I am not interested in which manufacturer makes the best lenses but rather to identify the special qualities of Zeiss lenses that make them different from other lenses such as Minolta, Leica, Canon, etc. I know people have strong opinions about this topic, however, even subjectively, might there be a consensus about the distinctive qualities of the lenses from different manufacturers?
 
G

Guest

Hi Dennis
I don't know if there is a general consensus about the qualities of lenses. In my experience I find a special character, a typical fingerprint on each brand. Each one suites for certain sujets. I compared over the time Canon, Nikon, Leica and Zeiss (plus Rodenstock, Rollei and Schneider). One ex&le is the difference between Leica and Contax.
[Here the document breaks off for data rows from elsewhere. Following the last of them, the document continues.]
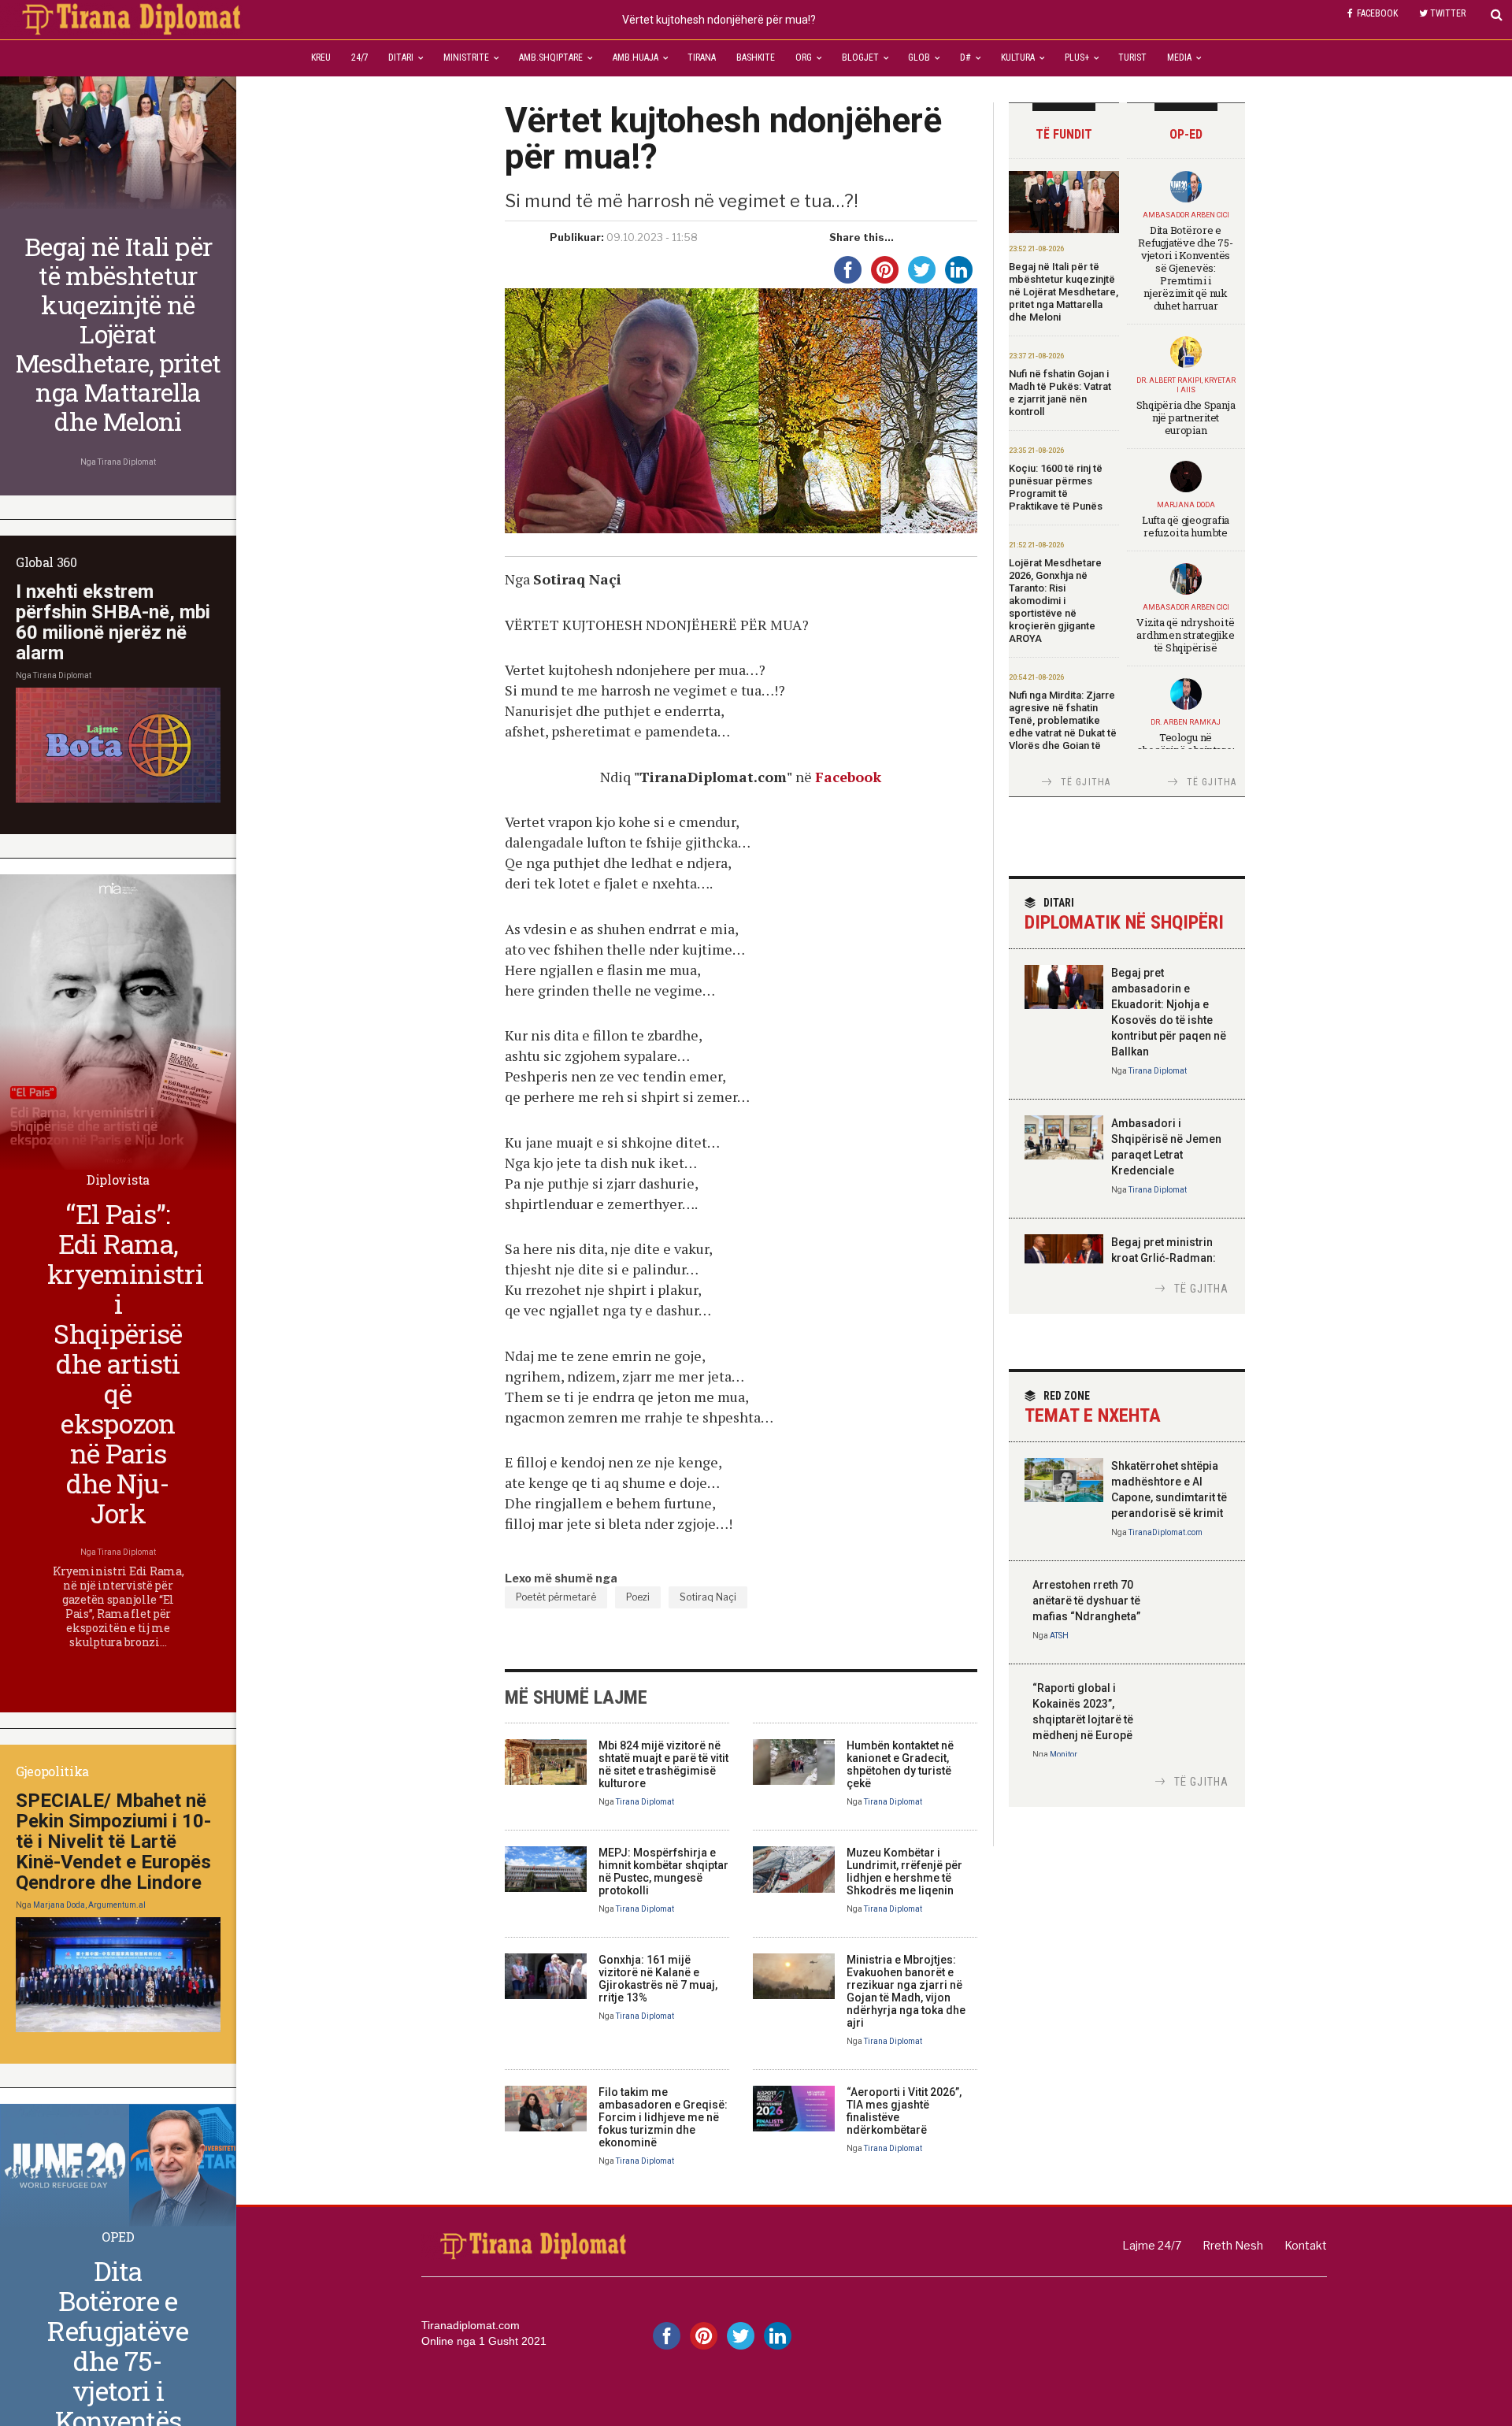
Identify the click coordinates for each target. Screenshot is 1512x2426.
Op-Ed (1186, 134)
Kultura (1018, 57)
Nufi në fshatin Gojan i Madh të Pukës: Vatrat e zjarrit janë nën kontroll (1060, 392)
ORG (803, 57)
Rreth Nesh (1233, 2245)
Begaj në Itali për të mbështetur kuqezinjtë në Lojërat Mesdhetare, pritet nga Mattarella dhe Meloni (1063, 292)
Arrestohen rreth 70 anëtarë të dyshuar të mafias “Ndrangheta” (1086, 1600)
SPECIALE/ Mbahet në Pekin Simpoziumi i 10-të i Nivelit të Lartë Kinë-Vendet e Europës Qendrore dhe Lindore (113, 1842)
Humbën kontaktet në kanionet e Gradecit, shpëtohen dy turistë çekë (900, 1764)
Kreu (321, 57)
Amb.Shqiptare (551, 57)
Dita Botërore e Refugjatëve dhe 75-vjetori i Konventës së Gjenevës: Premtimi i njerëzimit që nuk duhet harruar (1185, 268)
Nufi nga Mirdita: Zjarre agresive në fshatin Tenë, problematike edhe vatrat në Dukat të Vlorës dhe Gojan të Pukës (1063, 726)
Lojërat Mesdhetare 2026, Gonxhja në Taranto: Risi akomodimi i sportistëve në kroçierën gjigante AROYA (1055, 600)
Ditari (400, 57)
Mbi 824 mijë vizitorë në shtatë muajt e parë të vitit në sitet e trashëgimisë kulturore (663, 1764)
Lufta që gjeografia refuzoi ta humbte (1185, 526)
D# (965, 57)
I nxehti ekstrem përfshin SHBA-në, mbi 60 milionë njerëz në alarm (113, 622)
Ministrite (466, 57)
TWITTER (1448, 13)
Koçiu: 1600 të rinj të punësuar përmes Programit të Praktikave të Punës (1055, 487)
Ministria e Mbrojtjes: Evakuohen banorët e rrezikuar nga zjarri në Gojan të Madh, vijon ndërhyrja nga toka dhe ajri (906, 1991)
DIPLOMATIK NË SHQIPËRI (1124, 914)
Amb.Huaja (635, 57)
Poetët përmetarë (556, 1597)
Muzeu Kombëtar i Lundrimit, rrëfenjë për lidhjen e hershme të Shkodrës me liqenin (904, 1871)
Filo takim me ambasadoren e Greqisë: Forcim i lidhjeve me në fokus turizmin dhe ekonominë (663, 2117)
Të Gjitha (1086, 782)
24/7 (360, 57)
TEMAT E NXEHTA (1093, 1407)
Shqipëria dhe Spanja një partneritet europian (1186, 417)
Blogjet (860, 57)
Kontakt (1305, 2245)
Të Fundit (1064, 134)
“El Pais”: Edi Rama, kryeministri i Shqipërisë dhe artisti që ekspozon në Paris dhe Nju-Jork (125, 1363)
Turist (1132, 57)
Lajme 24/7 (1151, 2245)
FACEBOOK (1377, 13)
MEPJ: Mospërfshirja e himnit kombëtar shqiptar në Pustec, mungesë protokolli (663, 1871)
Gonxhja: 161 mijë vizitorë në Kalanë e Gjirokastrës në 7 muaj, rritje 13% (657, 1978)
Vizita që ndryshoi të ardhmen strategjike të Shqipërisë (1185, 635)
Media (1179, 57)
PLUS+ (1077, 57)
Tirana (701, 57)
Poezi (638, 1597)
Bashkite (755, 57)
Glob (919, 57)
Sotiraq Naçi (708, 1597)
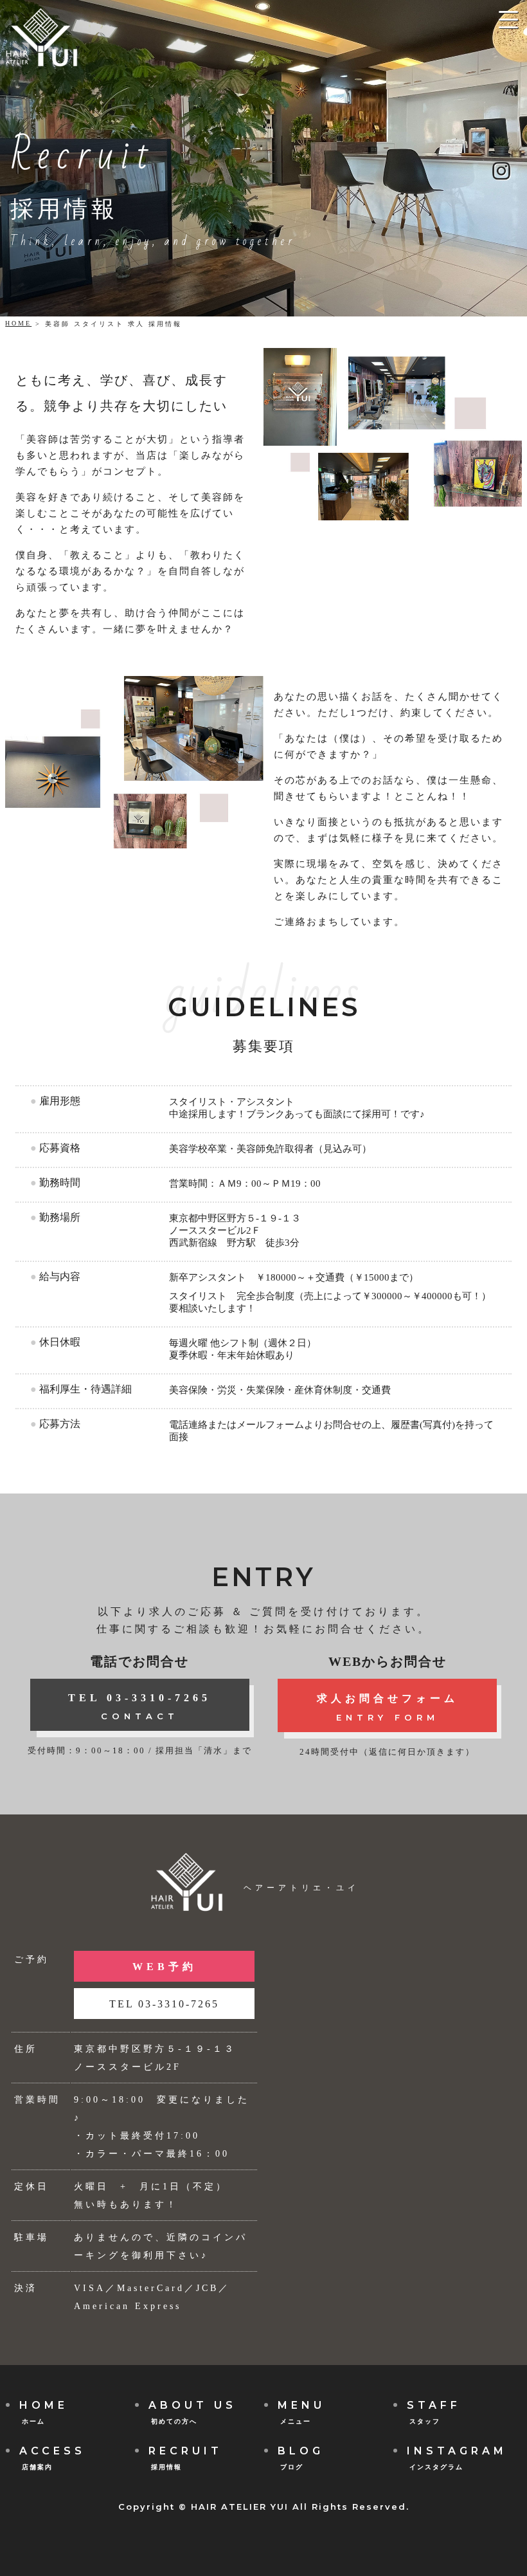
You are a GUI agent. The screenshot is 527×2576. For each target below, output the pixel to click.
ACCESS (52, 2458)
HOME (18, 323)
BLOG (301, 2458)
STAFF (434, 2412)
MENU (301, 2412)
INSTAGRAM (457, 2458)
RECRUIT (185, 2458)
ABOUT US (192, 2412)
Leica: steep contrast, colourful, brillant, sparkling lights, glowing depths, 3dimensional and powerful effect, but not very sharp (contrast simulates crispness), different parts of pictures falling apart, less coherence, harsh darks, less fine hues, on a first glimpse great impression but quick psychical supersaturation in contemplating the pictures (like permanently eating fancy cake)
Zeiss: very fine and filigree details, really sharp, rendition character is matching the sujet, fine hues, catching great atmosphere, much longer contemplating time, but less »boxing-glove« power, not so great first-view-impression.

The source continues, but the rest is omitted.